The estimates of the lower stratospheric temperature are derived from MSU channel 4 using the method of Spencer and Christy with the LIMB 93 limb correction and processed by the Earth Observing System Branch of the space Science Laboratory at NASA/MSFC. This channel 4 retrieval is calculated as the limb corrected brightness temperature of MSU channel 4. The channel 4 weighting function has a peak in the lower stratosphere (near 70 mb).

Calibration Drift Corrections

MSU channels 2 and 4 have no statistically significant drift in their calibration. Inter-satellite comparisons show no differences above 0.02 degrees C (Spencer and Christy, 1992a, Spencer and Christy, 1993).

The NOAA-6 and NOAA-9 MSUs had considerable drift in channel 3. This drift seems to have only a low frequency component and occurs on a time scale of months to years, with the exception of an abrupt change on November 1, 1986 for NOAA-9. Since the averaging kernels for the LTT and the UTT depend on channel 3, the gridded data are adjusted for this drift.

To achieve this adjustment for the LTT, the monthly 30 degree zonally averaged anomalies are adjusted to match those produced by channel 2R (Spencer and Christy, 1992b). Channel 2R is a lower tropospheric retrieval which depends upon channel 2 alone and which uses the different view angles of channel 2 to produce a lower tropospheric averaging kernel. The channel 2R averaging kernel peaks somewhat lower in the troposphere than the channel 2/3 kernel, but the differences in monthly zonally averaged anomalies are small. The channel 2R procedures used for satellite intercalibration differ somewhat from those in Spencer and Christy (1992b), and so can be expected to produce small differences in the resulting anomalies and trends. The adjusted LTT data can be used for long-term trend analyses on global, zonal, or gridpoint scales.

The drift in channel 3 inferred from comparisons to channel 2R is used to adjust the UTT measurements, but these adjustments have been based upon only the tropical drifts. Due to the questionable long term stability, the UTT gridded data are provided as an experimental product only. The data continue to undergo evaluation and refinement. The interannual variability in the tropics should be quite stable. This data is available for distribution because of the interesting day-to-day and interannual variability in the deep tropics.

The channel 4 gridded data have the best long term stability. Satellite intercomparisons show no evidence of drift. However, the NOAA-12 MSU showed an annual cycle in polar temperatures that was significantly different from the other satellites. This can be corrected with a simple linear scaling of the data which can be interpreted as a calibration slope error of about 2%.

> [INFORMATION SUPPLIED]:
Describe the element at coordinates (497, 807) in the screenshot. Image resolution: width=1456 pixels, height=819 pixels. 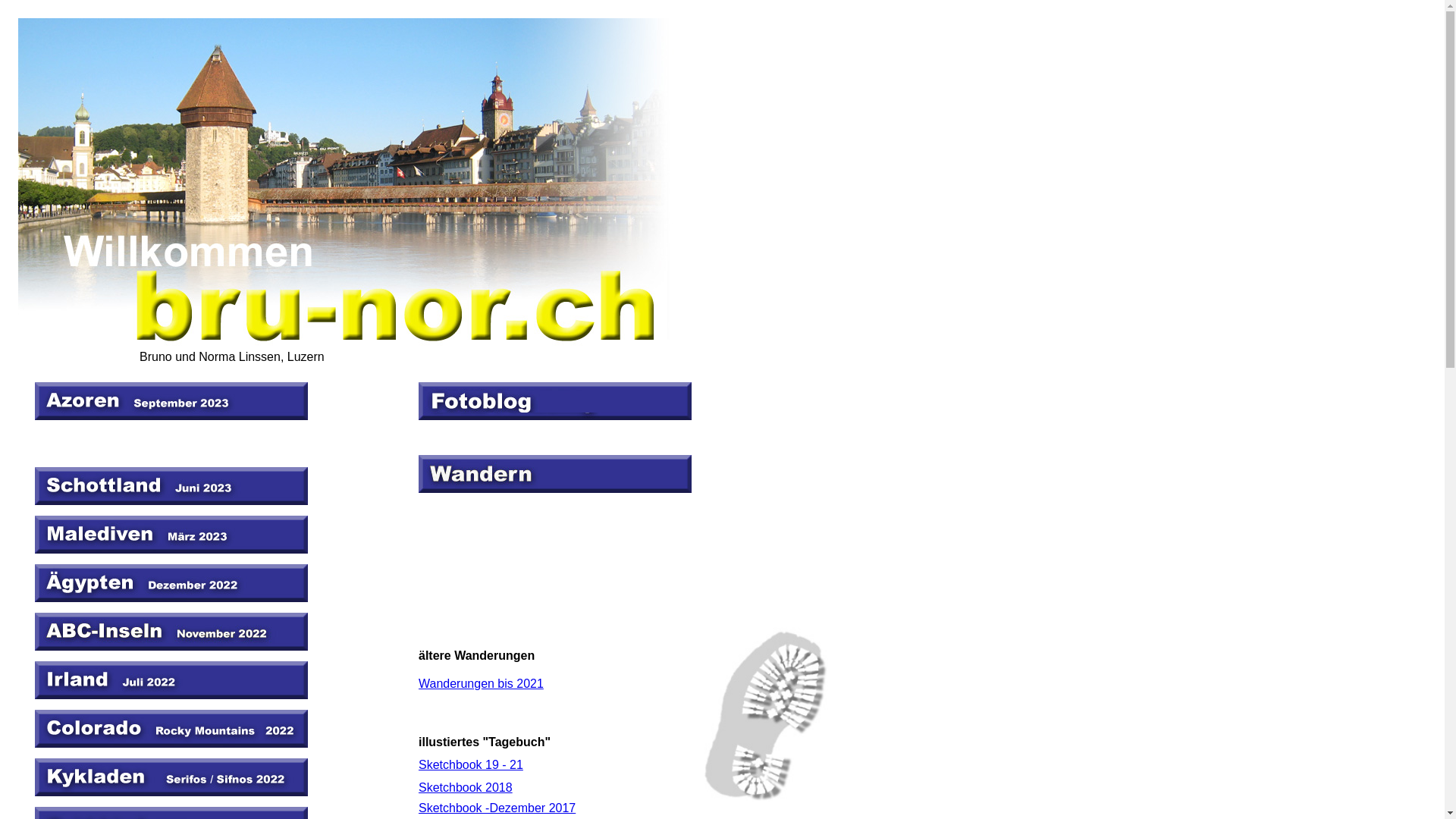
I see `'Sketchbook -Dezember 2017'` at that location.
==
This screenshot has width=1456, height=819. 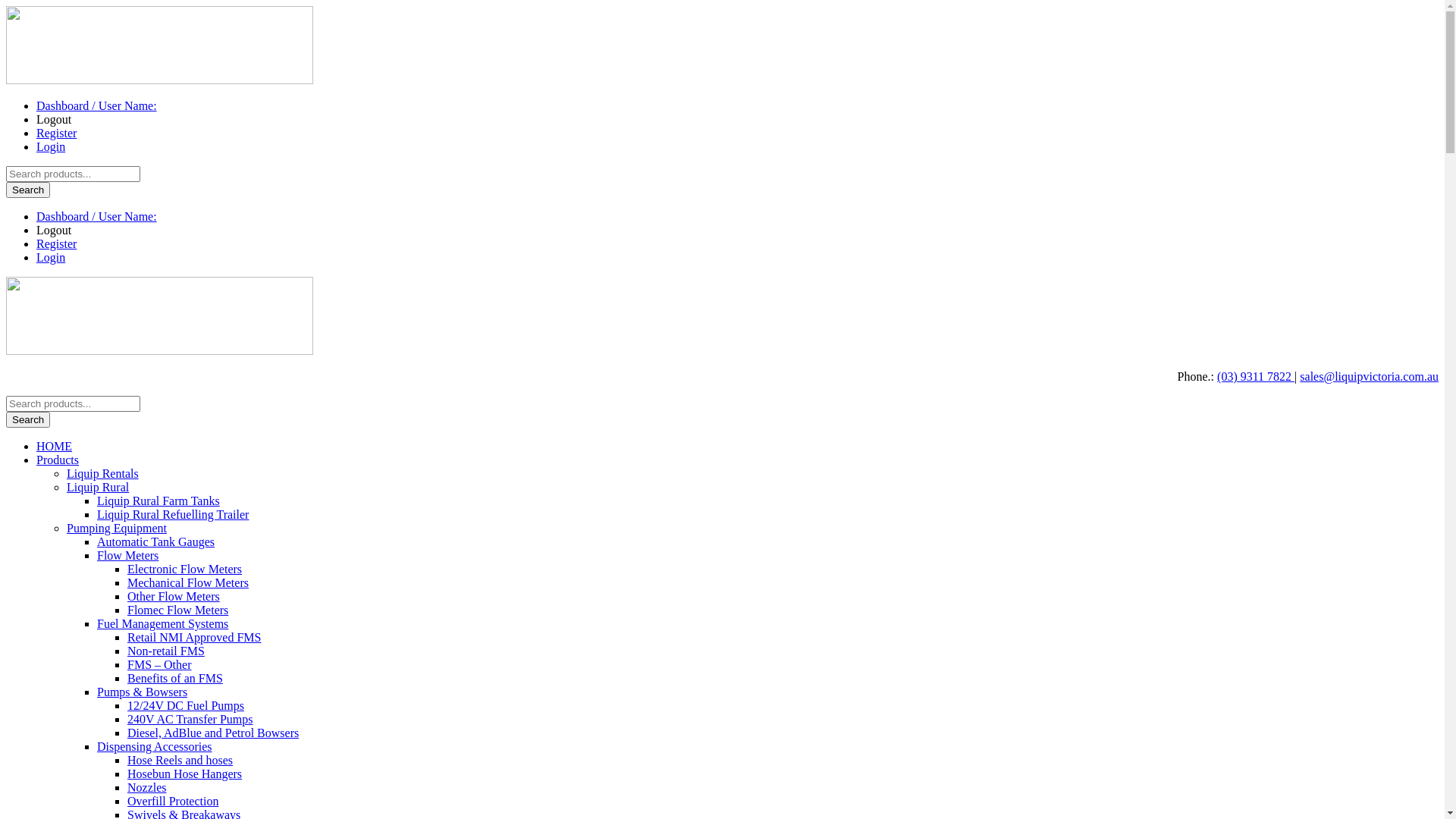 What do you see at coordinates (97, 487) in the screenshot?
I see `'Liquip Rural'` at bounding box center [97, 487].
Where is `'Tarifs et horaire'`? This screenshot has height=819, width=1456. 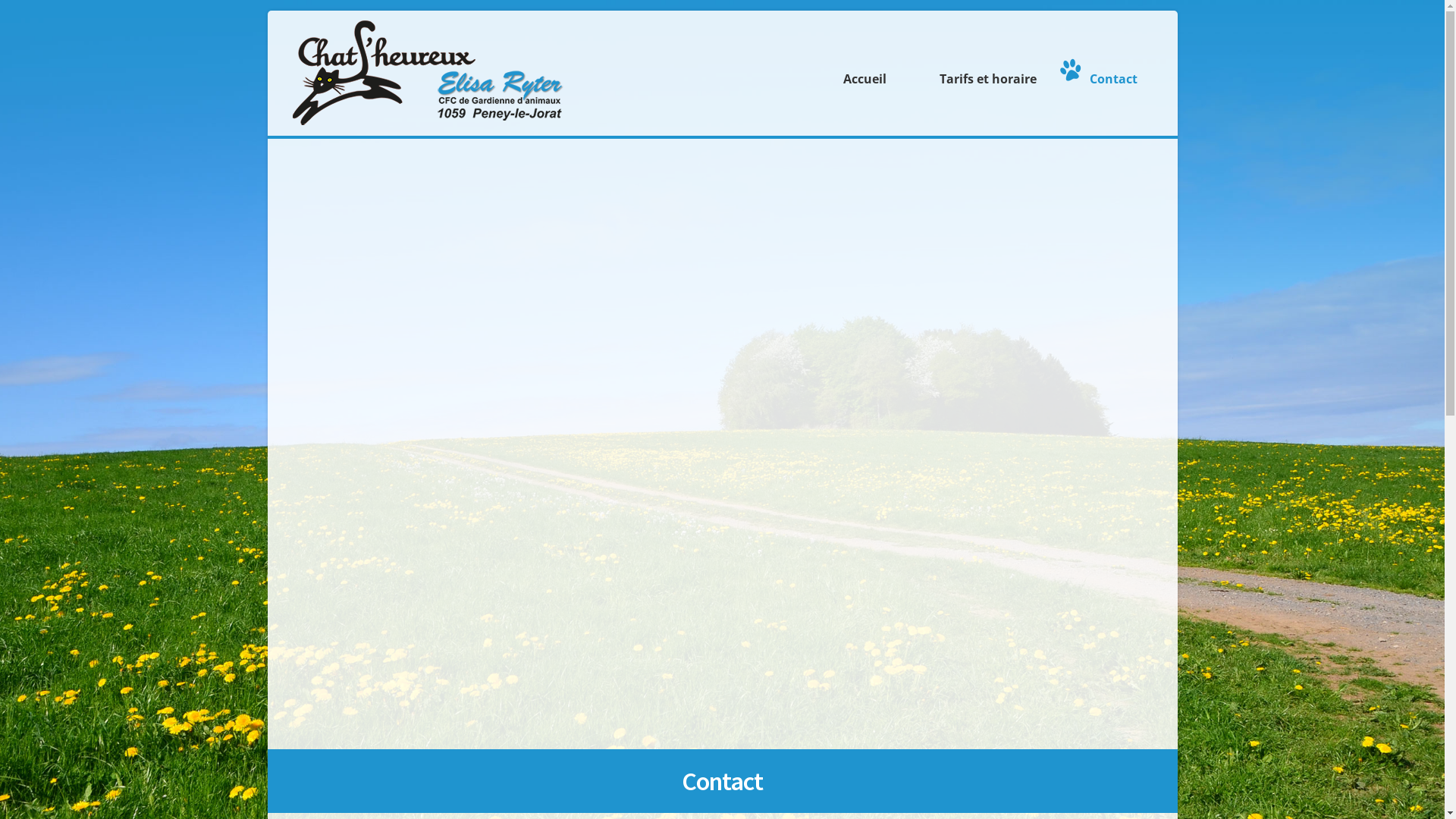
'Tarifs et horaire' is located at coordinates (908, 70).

> [SET OF TASKS]:
#1 According to the passage on MSU calibration, when did the NOAA-9 MSU show an abrupt change in channel 3?
#2 In the passage on MSU calibration, recast the paragraph beginning "To achieve this adjustment for the LTT" as a short bulleted list that keeps its main facts.
#3 Carry on the passage about MSU calibration, beginning after its final sentence.
The rows have no part in this.

> [THE REPLIES]:
#1 On November 1, 1986.

#2
- For the LTT, monthly 30-degree zonally averaged anomalies are adjusted to match those from channel 2R (Spencer and Christy, 1992b).
- Channel 2R is a lower tropospheric retrieval based on channel 2 alone. It uses channel 2's different view angles to produce a lower tropospheric averaging kernel.
- The channel 2R kernel peaks somewhat lower in the troposphere than the channel 2/3 kernel, but the differences in monthly zonally averaged anomalies are small.
- The channel 2R intercalibration procedures differ somewhat from those in Spencer and Christy (1992b), so small differences in anomalies and trends can be expected.
- The adjusted LTT data can be used for long-term trend analyses on global, zonal, or gridpoint scales.

#3
Limb correction and satellite intercalibration

The MSU is a through-nadir scanner, therefore the eleven footprints across the MSU swath come from six different earth incidence angles: nadir and two each at 11, 22, 33, 44, and 55 degrees on either side of nadir. Due to the longer atmospheric path lengths of the non-nadir views, the corresponding weighting functions are set to higher levels. Thus, some sort of "limb correction" must be performed for the deep layer temperature measurements to produce a spatially uniform field of temperatures, i.e., temperatures on a constant pressure "surface".

The Deep Layer Temperature limb correction procedure relies on the compilation of statistics spanning several years. The basis for these statistics is the average relationship between nadir and non-nadir measurements where the independent variables are: 1) the grid location of the data, 2) the month the data were recorded, 3) the local ascending node time of the satellite from which the data were recorded, and 4) the direction of travel of the satellite (ascending or descending) at the time that the data were recorded.

Third order polynomial regression equations based on the statistics provide the Tb adjustments necessary to "correct" the non-nadir measurements to nadir. Thus, for each of the three atmospheric layers, there are approximately 480,000 limb correction equations involving 72 latitude bands, 144 longitude bands, 12 months, 2 local ascending node times, and 2 nodal crossing times. Theseequations account for seasonal and geographical variations in both atmospheric lapse rate and surface temperature.

In the case of the LTT and the UTT, drift in the calibration of channel 3 is inferred from the difference in LTT and channel 2R for monthly 30 degree zonally averaged anomalies for the entire period of record.

Since there is no evidence of drift in channel 4 (Spencer and Christy, 1993), intercalibration of successive satellites is accomplished by limb correcting and gridding the daily channel 4 data. Adjustments are made to account for channel 4 differences between the satellites. The adjustments are averaged for each of 12 months and divided into 10 degree latitude bands.

Limb correction errors

The deep layer temperature products have varying residual effects resulting from imperfect limb correction procedures. These effects can sometimes be detected by animating daily imagery and looking for eastward patterns in successive days for the grids which have a spatial separation coinciding with the orbit sampling of the earth. When these patterns are present, a spectrum analysis of the time series at these individual gridpoints reveal spectral peaks near 4.5 days and 8 days. These correspond to the rate at which the satellite orbits progress across the sky.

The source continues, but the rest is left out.